Dove nascono i problemi

Per quanto la narrativa mi imponga di elogiare fino in fondo il lavoro di Hardy, per completezza bisogna anche far presente quali sono i punti deboli di questa macchina. Sarebbe bello parlare di una Cenerentola in stile Leicester CIty, per fare un parallelo calcistico, una squadra piccola che sovverte ogni pronostico sfondando la porta delle alte sfere grazie ai pilastri della filosofia del coach. Non è così.

Per quanto la squadra stia andando oltre le aspettative iniziali, al momento si trova 11esima nella Western Conference, appena sotto la zona Play-In; la difesa è la 24esima della lega e il Net Rating 17esimo con 0.2. Utah è tra le squadre con più turnover (28esima con 15.6) e con meno palle rubate (27esima con 6.4).

Il caos organizzato di Hardy è sicuramente qualcosa di interessante ma va ancora perfezionato perché sia effettivamente efficace ad alti livelli, specialmente da un punto di vista difensivo. Il progetto dei Jazz non è nato per costruire Roma, o in questo caso Utah, in un giorno: bisognerà dare tempo al tempo perché questi problemi vengano risolti e perché arrivino altri innesti funzionali a questo tipo di gioco, dal Draft (le scelte non mancano) o dal mercato. Al momento i risultati sembrano comunque dare ragione ad Hardy, o quantomeno sono sufficienti per dargli ancora respiro.

Il Jazz di Hardy

Da un punto di vista musicale il jazz è uno dei generi che più beneficia dell’improvvisazione, dell’ispirazione, della costruzione basata sul momento. In questo caso Hardy è il maestro, il direttore che dà semplici indicazioni, alla ricerca di una melodia nata dalla bravura dei suoi musicisti. Il limbo in cui ha portato Utah, però, mette il management quasi in una posizione scomoda: troppo bravi per il tanking, ancora troppo acerbi per puntare in alto.

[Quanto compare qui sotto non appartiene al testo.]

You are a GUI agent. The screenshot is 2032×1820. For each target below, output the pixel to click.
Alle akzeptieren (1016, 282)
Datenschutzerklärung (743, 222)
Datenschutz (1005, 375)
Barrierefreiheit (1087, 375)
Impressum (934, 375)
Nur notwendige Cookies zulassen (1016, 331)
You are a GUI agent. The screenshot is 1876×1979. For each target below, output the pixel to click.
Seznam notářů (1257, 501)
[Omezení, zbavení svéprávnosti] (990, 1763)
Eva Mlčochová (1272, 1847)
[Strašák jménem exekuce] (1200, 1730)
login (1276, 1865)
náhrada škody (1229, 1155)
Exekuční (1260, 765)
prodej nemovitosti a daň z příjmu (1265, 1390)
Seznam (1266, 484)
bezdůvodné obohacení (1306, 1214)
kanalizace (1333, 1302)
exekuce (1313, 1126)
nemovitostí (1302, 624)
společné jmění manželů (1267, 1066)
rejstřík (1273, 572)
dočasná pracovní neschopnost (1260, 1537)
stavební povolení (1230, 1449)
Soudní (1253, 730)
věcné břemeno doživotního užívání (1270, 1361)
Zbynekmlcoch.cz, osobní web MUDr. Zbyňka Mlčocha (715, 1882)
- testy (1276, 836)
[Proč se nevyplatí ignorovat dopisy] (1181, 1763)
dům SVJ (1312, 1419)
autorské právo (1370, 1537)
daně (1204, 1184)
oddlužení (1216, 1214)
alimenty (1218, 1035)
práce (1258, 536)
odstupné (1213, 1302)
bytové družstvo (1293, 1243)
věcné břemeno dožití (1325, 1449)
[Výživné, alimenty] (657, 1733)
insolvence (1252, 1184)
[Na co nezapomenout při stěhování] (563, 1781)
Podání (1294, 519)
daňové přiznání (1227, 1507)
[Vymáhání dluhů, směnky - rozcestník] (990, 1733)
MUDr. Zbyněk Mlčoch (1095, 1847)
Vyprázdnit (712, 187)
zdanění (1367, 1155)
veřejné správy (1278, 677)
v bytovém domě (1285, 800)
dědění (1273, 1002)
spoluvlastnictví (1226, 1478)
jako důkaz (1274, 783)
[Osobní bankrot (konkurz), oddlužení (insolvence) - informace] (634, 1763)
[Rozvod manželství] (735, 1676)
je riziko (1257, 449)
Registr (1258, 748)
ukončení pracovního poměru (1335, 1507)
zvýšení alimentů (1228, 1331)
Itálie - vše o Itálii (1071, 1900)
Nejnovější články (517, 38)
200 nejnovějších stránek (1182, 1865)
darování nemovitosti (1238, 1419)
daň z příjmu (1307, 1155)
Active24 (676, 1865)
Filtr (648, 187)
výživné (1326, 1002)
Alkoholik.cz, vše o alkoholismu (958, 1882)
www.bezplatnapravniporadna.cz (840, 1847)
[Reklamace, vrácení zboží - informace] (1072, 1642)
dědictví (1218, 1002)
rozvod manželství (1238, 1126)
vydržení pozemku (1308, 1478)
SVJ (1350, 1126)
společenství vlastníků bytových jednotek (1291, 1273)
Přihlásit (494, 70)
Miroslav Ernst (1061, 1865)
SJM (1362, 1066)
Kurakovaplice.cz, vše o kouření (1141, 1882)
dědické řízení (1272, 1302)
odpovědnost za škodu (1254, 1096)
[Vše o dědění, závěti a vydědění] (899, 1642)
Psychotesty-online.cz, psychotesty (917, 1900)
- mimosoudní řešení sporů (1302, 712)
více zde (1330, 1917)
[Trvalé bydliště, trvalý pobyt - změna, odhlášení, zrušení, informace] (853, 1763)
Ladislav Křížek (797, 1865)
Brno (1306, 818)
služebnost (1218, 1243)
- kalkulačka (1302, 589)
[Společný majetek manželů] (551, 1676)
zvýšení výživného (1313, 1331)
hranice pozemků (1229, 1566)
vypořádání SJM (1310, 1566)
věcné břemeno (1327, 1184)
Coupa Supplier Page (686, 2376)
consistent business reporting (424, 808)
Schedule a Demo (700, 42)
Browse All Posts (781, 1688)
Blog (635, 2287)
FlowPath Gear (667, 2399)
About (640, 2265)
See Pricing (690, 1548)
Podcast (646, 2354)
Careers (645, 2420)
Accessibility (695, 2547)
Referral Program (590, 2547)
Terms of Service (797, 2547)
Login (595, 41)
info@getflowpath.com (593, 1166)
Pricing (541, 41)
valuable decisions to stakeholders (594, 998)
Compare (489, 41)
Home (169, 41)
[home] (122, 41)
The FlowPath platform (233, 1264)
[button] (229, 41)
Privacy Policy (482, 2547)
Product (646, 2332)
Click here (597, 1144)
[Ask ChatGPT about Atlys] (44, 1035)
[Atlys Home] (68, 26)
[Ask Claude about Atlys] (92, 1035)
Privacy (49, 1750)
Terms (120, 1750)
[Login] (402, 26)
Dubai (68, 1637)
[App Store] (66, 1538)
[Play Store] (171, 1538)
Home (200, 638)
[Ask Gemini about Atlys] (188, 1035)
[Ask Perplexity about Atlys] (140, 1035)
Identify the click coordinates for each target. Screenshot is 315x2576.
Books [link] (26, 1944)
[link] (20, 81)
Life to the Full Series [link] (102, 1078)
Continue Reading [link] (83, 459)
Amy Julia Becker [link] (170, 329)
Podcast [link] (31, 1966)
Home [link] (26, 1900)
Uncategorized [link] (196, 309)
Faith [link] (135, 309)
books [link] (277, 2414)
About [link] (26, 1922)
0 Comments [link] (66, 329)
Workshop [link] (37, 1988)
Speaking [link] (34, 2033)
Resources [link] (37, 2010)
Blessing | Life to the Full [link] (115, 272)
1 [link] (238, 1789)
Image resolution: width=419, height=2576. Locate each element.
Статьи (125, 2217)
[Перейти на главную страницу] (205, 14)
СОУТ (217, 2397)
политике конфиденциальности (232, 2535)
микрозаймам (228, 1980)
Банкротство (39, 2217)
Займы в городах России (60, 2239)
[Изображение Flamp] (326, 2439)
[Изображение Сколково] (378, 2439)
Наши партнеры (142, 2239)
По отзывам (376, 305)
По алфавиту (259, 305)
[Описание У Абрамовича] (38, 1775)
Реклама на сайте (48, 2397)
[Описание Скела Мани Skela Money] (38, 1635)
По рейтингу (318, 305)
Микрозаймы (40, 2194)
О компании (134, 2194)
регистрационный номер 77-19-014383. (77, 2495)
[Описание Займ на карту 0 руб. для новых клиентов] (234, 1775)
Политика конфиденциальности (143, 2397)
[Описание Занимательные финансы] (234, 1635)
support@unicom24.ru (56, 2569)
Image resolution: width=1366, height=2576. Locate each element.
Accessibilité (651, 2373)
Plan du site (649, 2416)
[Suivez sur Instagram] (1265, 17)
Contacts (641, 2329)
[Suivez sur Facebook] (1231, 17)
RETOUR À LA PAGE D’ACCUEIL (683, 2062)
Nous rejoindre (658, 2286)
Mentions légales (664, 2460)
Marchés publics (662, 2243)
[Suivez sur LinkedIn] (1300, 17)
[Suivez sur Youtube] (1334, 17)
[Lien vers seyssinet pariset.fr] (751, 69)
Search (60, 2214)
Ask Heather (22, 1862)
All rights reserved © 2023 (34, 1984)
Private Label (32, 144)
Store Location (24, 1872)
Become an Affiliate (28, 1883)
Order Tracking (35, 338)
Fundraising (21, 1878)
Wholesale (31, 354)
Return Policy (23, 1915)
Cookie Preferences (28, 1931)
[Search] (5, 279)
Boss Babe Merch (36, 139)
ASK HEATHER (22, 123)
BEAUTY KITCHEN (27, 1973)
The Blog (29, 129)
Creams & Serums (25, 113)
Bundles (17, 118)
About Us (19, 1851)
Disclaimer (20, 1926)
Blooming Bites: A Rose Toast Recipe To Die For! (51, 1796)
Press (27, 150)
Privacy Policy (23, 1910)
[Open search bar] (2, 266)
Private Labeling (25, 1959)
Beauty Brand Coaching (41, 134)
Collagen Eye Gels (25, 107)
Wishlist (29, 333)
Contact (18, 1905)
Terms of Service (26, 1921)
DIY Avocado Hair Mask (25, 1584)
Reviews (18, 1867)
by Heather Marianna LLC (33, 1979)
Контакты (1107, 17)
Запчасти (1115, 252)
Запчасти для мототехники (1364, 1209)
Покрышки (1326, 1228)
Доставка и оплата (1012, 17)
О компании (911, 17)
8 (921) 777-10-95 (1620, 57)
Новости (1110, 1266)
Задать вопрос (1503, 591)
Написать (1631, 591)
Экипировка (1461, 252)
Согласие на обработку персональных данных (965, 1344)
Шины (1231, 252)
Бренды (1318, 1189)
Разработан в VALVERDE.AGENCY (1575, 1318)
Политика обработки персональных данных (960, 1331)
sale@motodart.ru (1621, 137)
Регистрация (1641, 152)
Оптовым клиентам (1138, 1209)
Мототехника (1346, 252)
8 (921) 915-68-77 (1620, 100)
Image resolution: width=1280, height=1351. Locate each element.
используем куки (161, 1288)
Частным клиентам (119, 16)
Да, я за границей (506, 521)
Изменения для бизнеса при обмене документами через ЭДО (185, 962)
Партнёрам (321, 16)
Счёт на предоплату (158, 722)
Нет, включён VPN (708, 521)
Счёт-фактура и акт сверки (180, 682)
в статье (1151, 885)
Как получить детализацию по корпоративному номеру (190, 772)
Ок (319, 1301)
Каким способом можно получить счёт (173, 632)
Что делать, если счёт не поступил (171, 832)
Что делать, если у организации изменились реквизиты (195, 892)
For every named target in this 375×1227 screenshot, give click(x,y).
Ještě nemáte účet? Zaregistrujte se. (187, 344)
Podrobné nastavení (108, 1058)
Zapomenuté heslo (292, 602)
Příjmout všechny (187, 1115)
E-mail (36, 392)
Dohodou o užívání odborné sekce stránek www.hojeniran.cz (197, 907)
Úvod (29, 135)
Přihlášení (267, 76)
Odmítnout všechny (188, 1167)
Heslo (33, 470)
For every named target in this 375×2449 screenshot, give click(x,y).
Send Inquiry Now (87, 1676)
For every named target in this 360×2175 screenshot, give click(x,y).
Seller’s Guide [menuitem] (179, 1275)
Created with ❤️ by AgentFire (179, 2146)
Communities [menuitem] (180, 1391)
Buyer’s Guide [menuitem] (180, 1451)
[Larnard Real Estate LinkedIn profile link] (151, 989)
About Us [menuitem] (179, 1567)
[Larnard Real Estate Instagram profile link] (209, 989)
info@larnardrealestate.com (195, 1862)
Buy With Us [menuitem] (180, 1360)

Attenzione però: guai a pensare che i Jazz ne siano scontenti. Per le mani sembrano avere un allenatore di grandissima prospettiva, capace di affrontare i giocatori da un punto di vista cestistico ma soprattutto umano, perfettamente in grado di muoversi nelle sfumature del gioco dentro e fuori dal campo. Ho già fatto il paragone con Phil Jackson e me ne assumo piena responsabilità.

Avrei voluto parlare di più della sua storia, del suo background, ma la verità è che Will Hardy è quanto di più straordinariamente ordinario ci sia. Non ha un passato tribolato o avvincente, non ha vicende particolarmente degne di nota alle spalle. Eppure quando parla gli altri ascoltano rapiti.

È un segreto non segreto che durante le conferenze pre-partita i media di casa abbandonano la sala stampa dopo che l’allenatore della squadra ha parlato, lasciando il posto a quello ospite e un piccolo manipolo di giornalisti. Con Hardy non è assolutamente così.

Sarà la curiosità, sarà per il suo approccio, ma la sala è piena, con molte più domande di quante se ne sentano di solito in questa circostanza. E Hardy le snocciola e seziona una per una, non lasciando niente da parte, rispondendo come se stesse filosofeggiando sulla vita con un gruppo di amici. E sia chiaro, questo approccio non ha tolto assolutamente nulla alla sua preparazione, perché in tutto questo ha anche analizzato alla perfezione da un punto di vista cestistico sia la sua squadra che l’avversaria, descrivendo con dettagli e particolari di cui pochi di solito ostentano anche solo una minima conoscenza.

Avrei voluto davvero scrivere una storia, infiocchettare il tutto con pensieri profondi e considerazioni sulla tenacia, il sacrificio, la passione. Avrei voluto scrivere di un allenatore a cui viene data l’opportunità di una vita, di come quell’opportunità ha dato i suoi frutti. Avrei voluto, ma ci ha pensato Will Hardy prima di me. E ora starà a lui scriverne il finale.